Now, with the kind permission of my readers, I am going to tell some of my own family history,—because it bears on the general subject of this paper, and because I know more about my own relatives, as to slavery, than I do about many other people.

Arnold Buffum, my mother's father, was the first President of the New England Anti-Slavery Society, and he was one of the first lecturers, which it sent out to proclaim its doctrines. He had five daughters, all grown up, but all still young enough to be "girls together" in their zeal for Abolition. The youngest daughter, Lydia, then about twenty years old, taught a little private school in Fall River, probably in the house of her sister, Mrs.
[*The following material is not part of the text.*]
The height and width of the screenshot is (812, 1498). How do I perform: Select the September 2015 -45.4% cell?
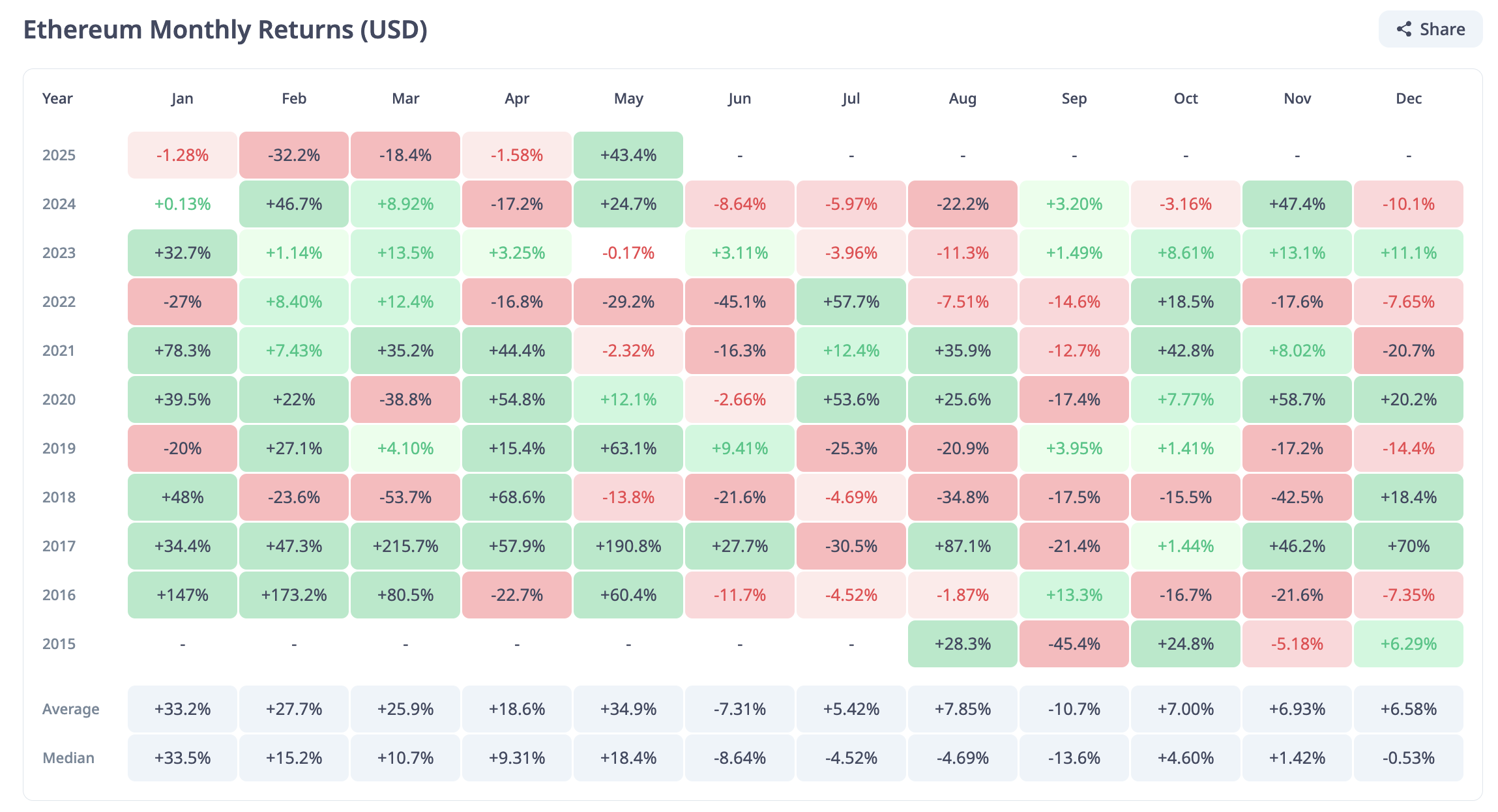(x=1074, y=644)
Chace, for the latter wrote to their father, that Lydia had three colored children among her pupils, saying that they were "Hannah, and a little boy and girl, part Indian and part Negro, —cunning looking enough". Lydia went once to Philadelphia and wrote back, that when she returned to Fall River, she would bring with her a young colored girl, who was an escaped slave and did not dare to stay any longer, so near the slave-holding states as Philadelphia.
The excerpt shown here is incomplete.